During typical operation, the FET is turned ON or OFF in response to the control signal. Where the FET is turned ON, it shunts an RF input signal from the input terminal to ground, preventing it from being transmitted through the output terminal. For example, if the RF input signal has a positive current swing, current flows from the drain terminal to the source terminal. Similarly, if the RF input signal has a negative current swing, current flows from the source terminal to the drain terminal. Hence, none of the current passes through the output terminal. On the other hand, where the FET is turned OFF, it allows the RF input signal received at the input terminal to be transferred to the output terminal.

FIG. 1B shows a series FET switch comprising FET connected in series between an input terminal and an output terminal. The FET comprises a source terminal connected to the input terminal, a drain terminal connected to the output terminal, and a gate terminal connected to a bias circuit that drives the FET in response to a control signal.

During typical operation, the FET is turned ON or OFF in response to the control signal.
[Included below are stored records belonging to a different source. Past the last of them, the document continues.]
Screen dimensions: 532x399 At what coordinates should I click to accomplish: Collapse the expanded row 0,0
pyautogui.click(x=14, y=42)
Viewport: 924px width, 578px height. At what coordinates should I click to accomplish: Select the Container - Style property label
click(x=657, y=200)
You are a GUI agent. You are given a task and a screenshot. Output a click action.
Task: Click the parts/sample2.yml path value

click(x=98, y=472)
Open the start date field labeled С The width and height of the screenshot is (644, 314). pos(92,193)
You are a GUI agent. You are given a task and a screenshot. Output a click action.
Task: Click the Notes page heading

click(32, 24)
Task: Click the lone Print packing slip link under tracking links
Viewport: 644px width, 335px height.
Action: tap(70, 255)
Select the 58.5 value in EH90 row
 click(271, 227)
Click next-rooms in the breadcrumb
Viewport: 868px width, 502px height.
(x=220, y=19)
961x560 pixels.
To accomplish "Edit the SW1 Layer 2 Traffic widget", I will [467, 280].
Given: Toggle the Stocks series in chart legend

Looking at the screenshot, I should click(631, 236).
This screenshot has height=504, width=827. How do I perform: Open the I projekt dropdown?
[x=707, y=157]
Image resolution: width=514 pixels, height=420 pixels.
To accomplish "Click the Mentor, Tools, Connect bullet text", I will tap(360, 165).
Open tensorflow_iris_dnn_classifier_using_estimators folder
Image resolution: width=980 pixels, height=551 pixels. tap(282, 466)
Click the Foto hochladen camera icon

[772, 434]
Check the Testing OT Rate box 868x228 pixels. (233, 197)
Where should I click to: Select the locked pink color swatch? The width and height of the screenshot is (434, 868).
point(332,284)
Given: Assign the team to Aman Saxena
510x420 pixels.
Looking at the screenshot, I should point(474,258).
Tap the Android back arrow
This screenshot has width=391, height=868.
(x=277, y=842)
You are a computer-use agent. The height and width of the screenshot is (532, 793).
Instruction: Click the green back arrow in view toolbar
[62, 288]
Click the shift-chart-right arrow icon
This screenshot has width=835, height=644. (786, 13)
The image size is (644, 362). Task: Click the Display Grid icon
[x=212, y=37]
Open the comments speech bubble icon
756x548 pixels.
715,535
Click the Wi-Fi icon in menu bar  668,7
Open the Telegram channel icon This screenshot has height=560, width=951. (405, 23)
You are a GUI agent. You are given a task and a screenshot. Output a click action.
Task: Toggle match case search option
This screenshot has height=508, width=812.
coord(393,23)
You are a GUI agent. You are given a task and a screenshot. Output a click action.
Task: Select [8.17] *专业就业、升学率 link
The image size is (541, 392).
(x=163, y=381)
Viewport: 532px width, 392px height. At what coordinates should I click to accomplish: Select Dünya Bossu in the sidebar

Where the FET is turned on, regardless of whether an RF input signal into the source terminal has a positive current swing or a negative current swing, a current proportional to the RF input signal flows through the drain terminal such that the RF input signal is transmitted to the output terminal. However, where the FET is OFF, the RF input signal is not transmitted from the input terminal to the output terminal.

Power amplifiers commonly use a FET for the RF switch, but they often use a heterojunction bipolar transistor (HBT) due to certain benefits such as attractive manufacturing processes. For example, a power amplifier using an HBT as the RF switch may be manufactured by a so-called “heterojunction bipolar transistor (HBT) process,” which uses molecular beam epitaxy to form HBTs with highly-doped thin base layers. This process may provide high efficiency, good linearity, and low production cost. Nevertheless, RF switches comprising HBTs in the same configurations as the FETs shown in FIGS. 1A and 1B have certain drawbacks, as described below.

FIGS. 2A and 2B illustrate HBT switches with the same configurations as the FET switches shown in FIGS. 1A and 1B. The drain, gate, and source terminals of the FETs shown in FIGS. 1A and 1B correspond to collector, base, and emitter terminals of HBTs shown in FIGS. 2A and 2B, respectively.

The RF switches of FIGS. 2A and 2B operate similar to those of FIGS. 1A and 1B. However, the RF switches of FIGS. 2A and 2B are not suitable for high power applications, i.e., for large signals, because HBTs are unidirectional devices. Because HBTs are unidirectional, base currents and on-resistances are low for a positive current swing of an RF input signal while they are high for a negative current swing of the RF input signal.

SUMMARY

Recognizing the above and other shortcomings of conventional RF switches, certain embodiments described herein provide RF switches that are implemented using HBTs having a low base current and a low on-resistance for both positive and negative current swings of an RF input signal. These characteristics may allow the RF switches to adequately handle large signals.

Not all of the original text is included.